DATA TO PROCESS
■ ■ ■ ■ ■

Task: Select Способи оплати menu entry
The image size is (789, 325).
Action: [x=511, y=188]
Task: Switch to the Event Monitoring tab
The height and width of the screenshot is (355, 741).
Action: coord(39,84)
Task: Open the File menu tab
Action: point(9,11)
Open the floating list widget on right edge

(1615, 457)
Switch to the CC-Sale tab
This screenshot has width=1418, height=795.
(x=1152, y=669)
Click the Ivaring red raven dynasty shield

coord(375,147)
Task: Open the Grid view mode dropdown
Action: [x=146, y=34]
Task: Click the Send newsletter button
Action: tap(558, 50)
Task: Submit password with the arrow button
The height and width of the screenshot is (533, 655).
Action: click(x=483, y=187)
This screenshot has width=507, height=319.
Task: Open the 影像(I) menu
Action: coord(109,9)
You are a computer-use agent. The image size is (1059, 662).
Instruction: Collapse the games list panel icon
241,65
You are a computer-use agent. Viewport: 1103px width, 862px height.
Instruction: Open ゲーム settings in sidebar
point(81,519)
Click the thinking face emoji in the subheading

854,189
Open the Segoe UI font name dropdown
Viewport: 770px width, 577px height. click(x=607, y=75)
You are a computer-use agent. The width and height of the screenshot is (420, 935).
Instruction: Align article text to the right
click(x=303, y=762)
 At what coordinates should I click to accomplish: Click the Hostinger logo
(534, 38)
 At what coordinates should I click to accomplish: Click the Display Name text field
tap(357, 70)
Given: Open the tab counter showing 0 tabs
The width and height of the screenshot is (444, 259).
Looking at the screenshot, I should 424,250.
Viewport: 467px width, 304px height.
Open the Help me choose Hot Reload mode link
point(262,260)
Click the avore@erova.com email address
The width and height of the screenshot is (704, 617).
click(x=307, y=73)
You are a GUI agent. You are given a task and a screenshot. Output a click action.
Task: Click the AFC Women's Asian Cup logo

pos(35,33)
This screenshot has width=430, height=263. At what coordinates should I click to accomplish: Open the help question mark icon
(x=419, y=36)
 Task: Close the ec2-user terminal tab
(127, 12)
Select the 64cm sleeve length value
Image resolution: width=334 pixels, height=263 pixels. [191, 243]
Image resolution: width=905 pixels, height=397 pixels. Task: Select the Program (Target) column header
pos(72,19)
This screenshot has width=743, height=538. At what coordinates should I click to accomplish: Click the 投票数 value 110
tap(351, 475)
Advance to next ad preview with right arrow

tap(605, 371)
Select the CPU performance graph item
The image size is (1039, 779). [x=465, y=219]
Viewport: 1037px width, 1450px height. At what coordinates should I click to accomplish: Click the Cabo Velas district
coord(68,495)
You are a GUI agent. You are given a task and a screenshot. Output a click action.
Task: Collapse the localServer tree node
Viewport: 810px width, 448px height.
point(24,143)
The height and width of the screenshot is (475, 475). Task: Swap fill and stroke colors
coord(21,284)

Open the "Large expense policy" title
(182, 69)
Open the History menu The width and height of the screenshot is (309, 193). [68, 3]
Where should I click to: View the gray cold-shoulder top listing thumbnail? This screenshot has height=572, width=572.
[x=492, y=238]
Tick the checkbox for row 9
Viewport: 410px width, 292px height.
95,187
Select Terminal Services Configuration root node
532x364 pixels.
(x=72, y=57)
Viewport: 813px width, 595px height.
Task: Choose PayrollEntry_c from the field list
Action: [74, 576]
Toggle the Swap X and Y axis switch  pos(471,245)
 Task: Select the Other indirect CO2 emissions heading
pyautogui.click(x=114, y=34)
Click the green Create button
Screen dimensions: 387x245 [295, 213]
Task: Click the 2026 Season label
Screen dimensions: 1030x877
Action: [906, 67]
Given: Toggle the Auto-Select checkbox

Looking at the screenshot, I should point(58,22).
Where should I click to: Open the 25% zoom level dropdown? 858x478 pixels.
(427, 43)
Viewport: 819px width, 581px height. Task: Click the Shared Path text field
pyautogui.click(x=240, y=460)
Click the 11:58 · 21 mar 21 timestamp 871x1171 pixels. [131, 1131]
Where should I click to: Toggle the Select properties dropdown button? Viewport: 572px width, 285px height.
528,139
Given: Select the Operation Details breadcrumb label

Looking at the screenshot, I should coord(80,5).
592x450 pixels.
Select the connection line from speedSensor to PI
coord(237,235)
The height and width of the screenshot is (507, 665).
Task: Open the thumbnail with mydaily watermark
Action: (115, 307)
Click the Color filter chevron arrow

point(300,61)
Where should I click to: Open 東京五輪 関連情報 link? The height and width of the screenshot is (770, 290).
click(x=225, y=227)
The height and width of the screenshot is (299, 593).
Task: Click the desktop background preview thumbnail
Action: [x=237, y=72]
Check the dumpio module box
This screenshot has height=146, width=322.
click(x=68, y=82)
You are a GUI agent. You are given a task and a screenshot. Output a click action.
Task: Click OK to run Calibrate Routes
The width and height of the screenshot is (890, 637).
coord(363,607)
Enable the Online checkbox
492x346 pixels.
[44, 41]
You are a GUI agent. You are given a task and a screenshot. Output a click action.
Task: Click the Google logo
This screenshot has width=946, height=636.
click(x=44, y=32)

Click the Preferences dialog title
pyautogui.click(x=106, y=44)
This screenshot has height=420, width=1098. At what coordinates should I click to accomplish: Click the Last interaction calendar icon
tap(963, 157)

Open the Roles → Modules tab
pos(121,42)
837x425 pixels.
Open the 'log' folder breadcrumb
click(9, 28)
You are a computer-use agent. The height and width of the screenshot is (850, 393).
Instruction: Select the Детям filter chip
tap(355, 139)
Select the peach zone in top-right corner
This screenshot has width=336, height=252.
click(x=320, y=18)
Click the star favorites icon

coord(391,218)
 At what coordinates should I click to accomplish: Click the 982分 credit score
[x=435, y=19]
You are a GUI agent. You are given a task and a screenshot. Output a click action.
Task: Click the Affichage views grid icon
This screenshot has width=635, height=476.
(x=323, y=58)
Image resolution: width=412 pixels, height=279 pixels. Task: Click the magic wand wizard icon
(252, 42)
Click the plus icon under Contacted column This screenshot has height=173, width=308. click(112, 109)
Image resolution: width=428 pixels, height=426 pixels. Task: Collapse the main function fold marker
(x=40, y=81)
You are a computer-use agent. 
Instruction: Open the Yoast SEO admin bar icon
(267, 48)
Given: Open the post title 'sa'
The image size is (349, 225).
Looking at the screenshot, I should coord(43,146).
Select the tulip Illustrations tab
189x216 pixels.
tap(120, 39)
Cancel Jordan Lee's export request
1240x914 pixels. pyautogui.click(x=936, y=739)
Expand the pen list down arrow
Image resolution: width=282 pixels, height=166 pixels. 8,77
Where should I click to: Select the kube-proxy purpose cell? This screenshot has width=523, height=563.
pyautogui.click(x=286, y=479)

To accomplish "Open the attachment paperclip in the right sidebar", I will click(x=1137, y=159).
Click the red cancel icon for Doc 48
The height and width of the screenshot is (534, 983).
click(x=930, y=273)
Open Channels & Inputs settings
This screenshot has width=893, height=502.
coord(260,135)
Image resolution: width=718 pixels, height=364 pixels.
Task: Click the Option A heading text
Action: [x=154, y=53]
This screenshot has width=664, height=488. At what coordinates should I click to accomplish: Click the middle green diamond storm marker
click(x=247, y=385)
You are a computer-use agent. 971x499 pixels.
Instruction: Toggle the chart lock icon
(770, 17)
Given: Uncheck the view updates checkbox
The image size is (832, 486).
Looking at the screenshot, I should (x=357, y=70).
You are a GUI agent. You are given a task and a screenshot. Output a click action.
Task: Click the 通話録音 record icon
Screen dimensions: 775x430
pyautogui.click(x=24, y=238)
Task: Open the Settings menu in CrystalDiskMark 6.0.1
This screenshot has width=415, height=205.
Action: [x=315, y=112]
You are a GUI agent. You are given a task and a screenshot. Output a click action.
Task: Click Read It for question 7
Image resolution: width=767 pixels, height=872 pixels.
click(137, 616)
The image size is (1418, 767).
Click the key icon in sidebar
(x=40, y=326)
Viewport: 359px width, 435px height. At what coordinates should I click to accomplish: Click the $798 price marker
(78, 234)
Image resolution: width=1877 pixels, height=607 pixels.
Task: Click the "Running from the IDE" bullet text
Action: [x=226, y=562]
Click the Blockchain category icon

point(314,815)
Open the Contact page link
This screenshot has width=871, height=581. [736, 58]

■ ■ ■ ■ ■

TO DO
Beginning with the very first line of the material above, give each line again exactly, ending with the line that contains "Given: Open the tab counter showing 0 tabs".

WRITTEN RESPONSE
Task: Select Способи оплати menu entry
The image size is (789, 325).
Action: [x=511, y=188]
Task: Switch to the Event Monitoring tab
The height and width of the screenshot is (355, 741).
Action: coord(39,84)
Task: Open the File menu tab
Action: point(9,11)
Open the floating list widget on right edge

(1615, 457)
Switch to the CC-Sale tab
This screenshot has width=1418, height=795.
(x=1152, y=669)
Click the Ivaring red raven dynasty shield

coord(375,147)
Task: Open the Grid view mode dropdown
Action: [x=146, y=34]
Task: Click the Send newsletter button
Action: tap(558, 50)
Task: Submit password with the arrow button
The height and width of the screenshot is (533, 655).
Action: click(x=483, y=187)
This screenshot has width=507, height=319.
Task: Open the 影像(I) menu
Action: coord(109,9)
You are a computer-use agent. The image size is (1059, 662).
Instruction: Collapse the games list panel icon
241,65
You are a computer-use agent. Viewport: 1103px width, 862px height.
Instruction: Open ゲーム settings in sidebar
point(81,519)
Click the thinking face emoji in the subheading

854,189
Open the Segoe UI font name dropdown
Viewport: 770px width, 577px height. click(x=607, y=75)
You are a computer-use agent. The width and height of the screenshot is (420, 935).
Instruction: Align article text to the right
click(x=303, y=762)
 At what coordinates should I click to accomplish: Click the Hostinger logo
(534, 38)
 At what coordinates should I click to accomplish: Click the Display Name text field
tap(357, 70)
Given: Open the tab counter showing 0 tabs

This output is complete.